— Task list —
[A] Using the biography of Gertrude Wheeler Beckman, answer each question below.
(i) In what year was Tools for Speaking and Singing published?
(ii) In what city and year was Beckman born?
(iii) Which company employed John W. Beckman in Niagara Falls?
[B] Carry on the biography of Gertrude Wheeler Beckman from its final sentence.

— Selection —
-----
Gertrude Wheeler Beckman was an American author, composer, lyricist, singing teacher and phonologist. Her book on singing technique, Tools for Speaking and Singing, was published in 1955. She also inspired William Francis Giauque to study chemistry, the subject of his Nobel Prize in 1949.

Biography
Beckman was born in Oakland, California in 1879, one of the three children of Charles C. and Angelina (or Angeline) (née Stetson) Wheeler. One of her brothers, Charles Stetson Wheeler, became a politician and attorney while the other, William Riley Wheeler, did not attend college. She became a singing teacher and phonologist.

She married John W. Beckman, an electrochemical engineer who worked in Niagara Falls, New York for the American Cyanamid Company. They employed Isabella Giauque as a seamstress around 1908 who had recently been widowed leaving her family in difficult financial circumstances. Giauque asked Beckman to talk with her son, William Francis Giauque, about his plan to take a business course so that he could become employed as soon as possible, rather than do as his mother wanted and embark on longer studies leading to a college degree. Beckman described the contrasting careers of her two brothers to the young man, emphasising the value of education. As a result of this conversation, and later advice from Beckman, he started on a path that took him to study chemistry at University of California, Berkeley and then remain in academic science. He was eventually awarded the Nobel Prize for chemistry in 1949.  The Beckmans later moved to Berkeley, California.
-----
(Data for locating visible targets)
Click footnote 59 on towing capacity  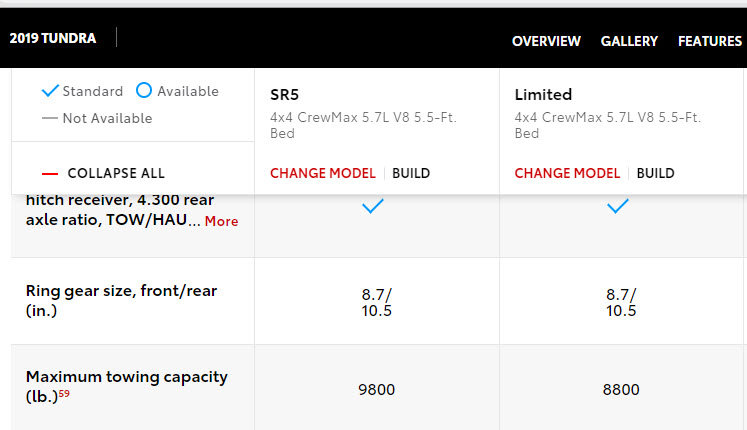point(64,393)
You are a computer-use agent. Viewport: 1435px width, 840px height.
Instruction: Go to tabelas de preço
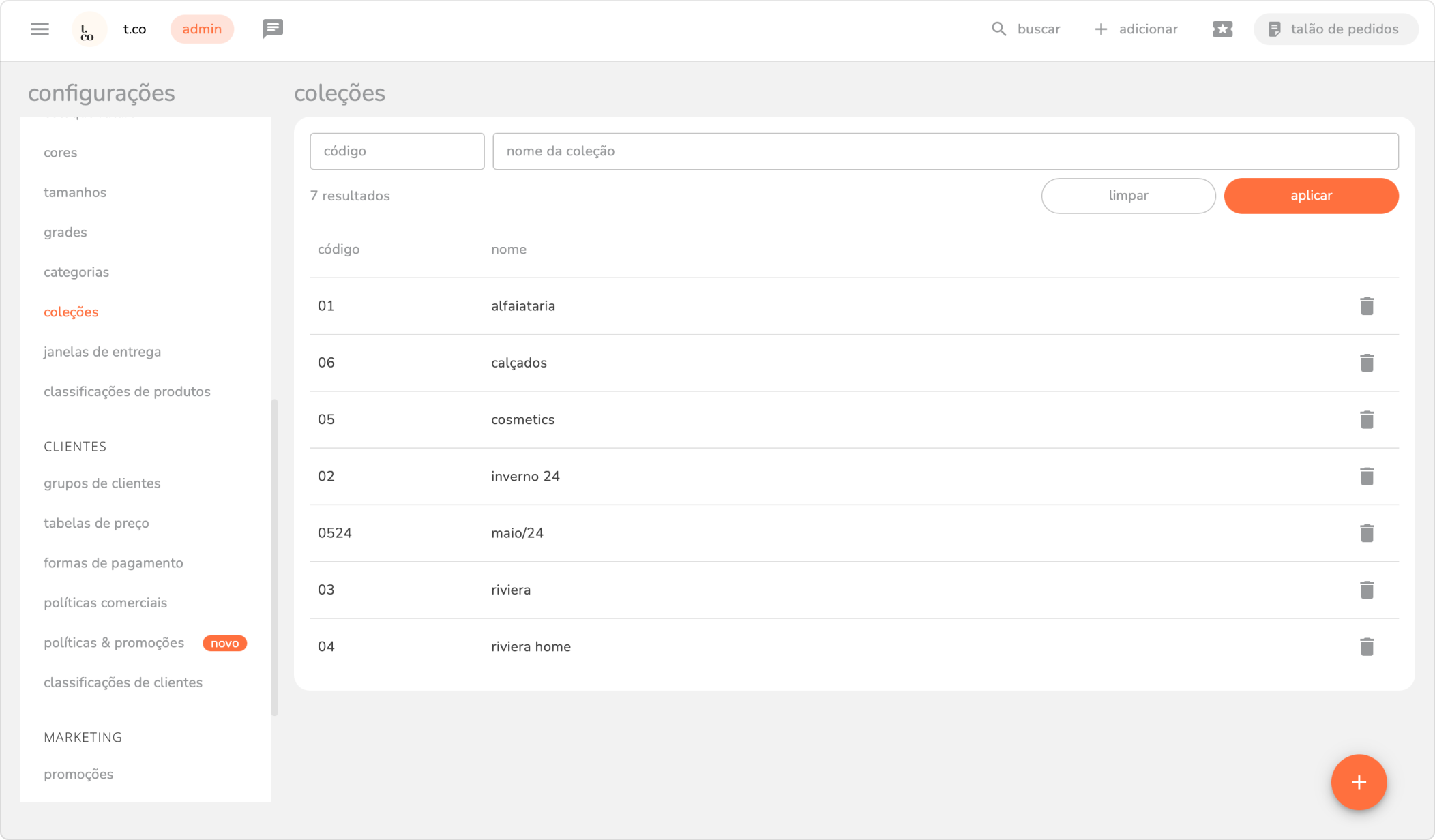pos(96,523)
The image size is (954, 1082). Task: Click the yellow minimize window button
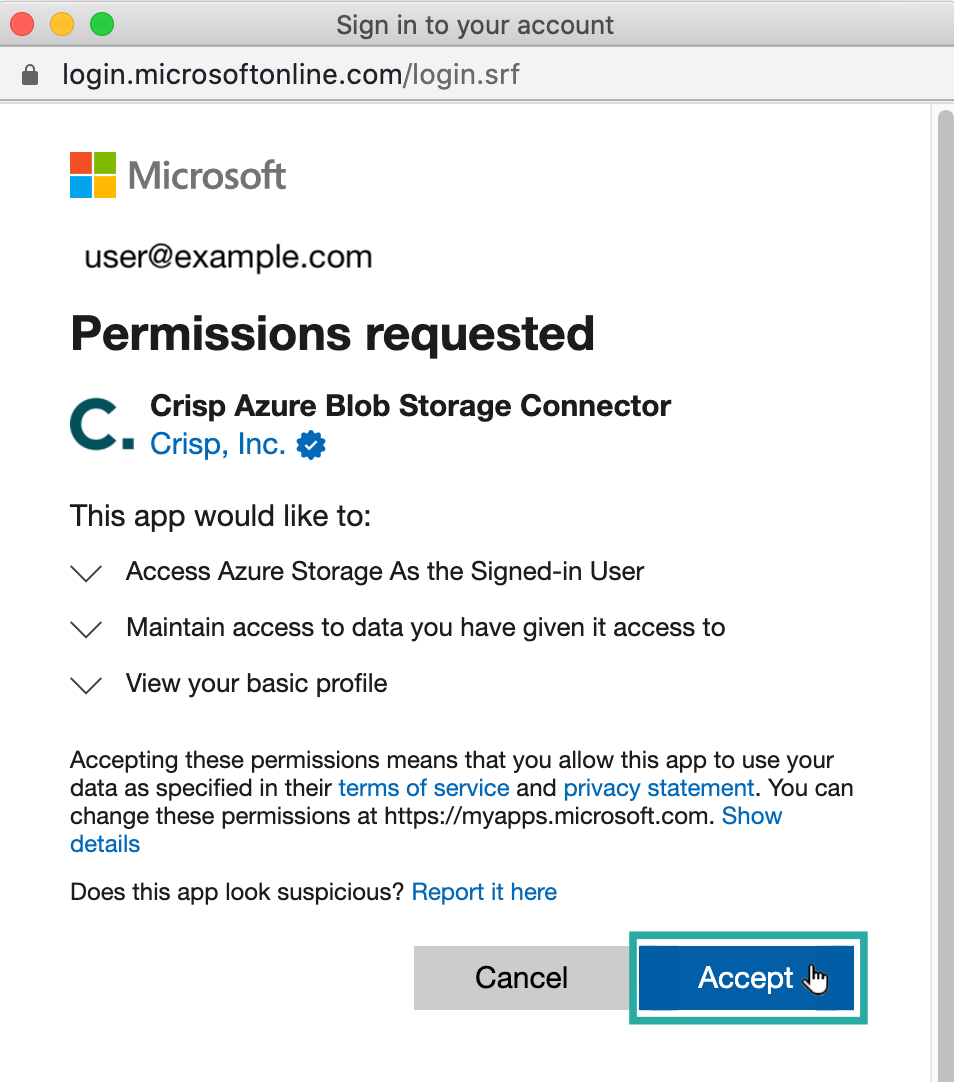click(x=62, y=24)
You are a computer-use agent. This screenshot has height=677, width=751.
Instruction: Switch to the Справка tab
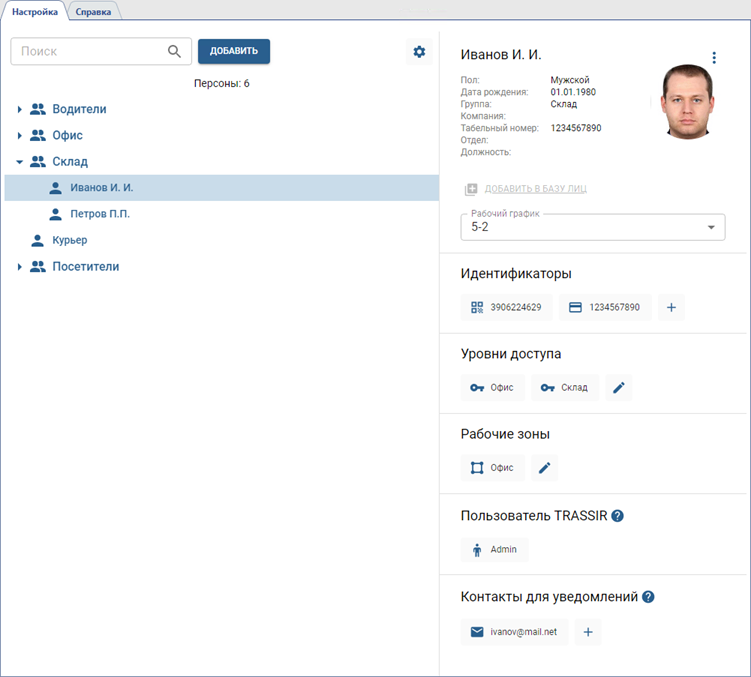pos(94,11)

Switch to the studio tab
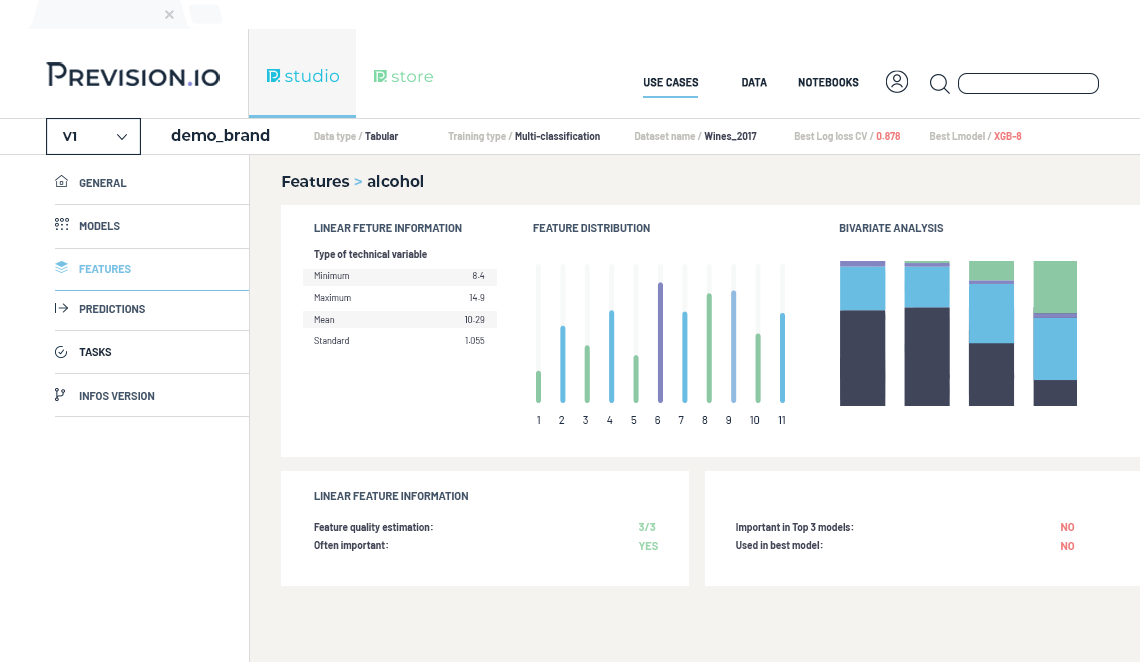(302, 76)
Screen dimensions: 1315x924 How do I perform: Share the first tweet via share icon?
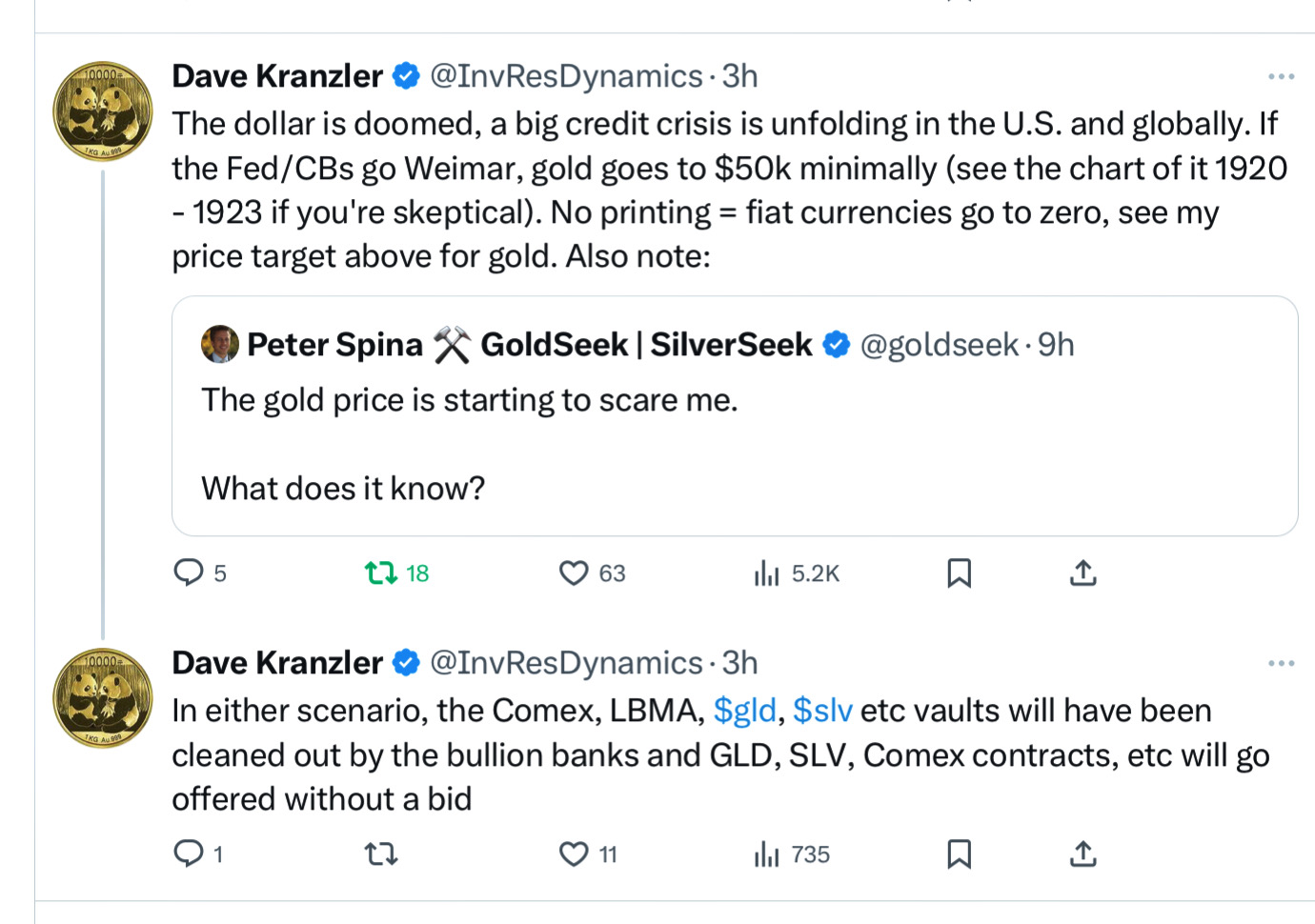click(x=1082, y=572)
-----
— The responses —
[A]
(i) 1955
(ii) Oakland, California, in 1879
(iii) The American Cyanamid Company

[B]
She taught singing to opera and folk singers, including Richard Dyer-Bennet. She also wrote music and lyrics for songs. At least one survives from 1911, We are here, LaFayette!. In 1955, her book Tools for Speaking and Singing was published. The content was about techniques for singing, especially learning to produce the sounds as a reflex action, rather than through direct control of muscles. The principles of this approach were described in the first half of the book, followed by practical applications. A reviewer considered that this was an excellent approach and description although parts could have been written more clearly. Beckman had developed this approach with her friend and colleague the soprano Ida Auer-Herbeck.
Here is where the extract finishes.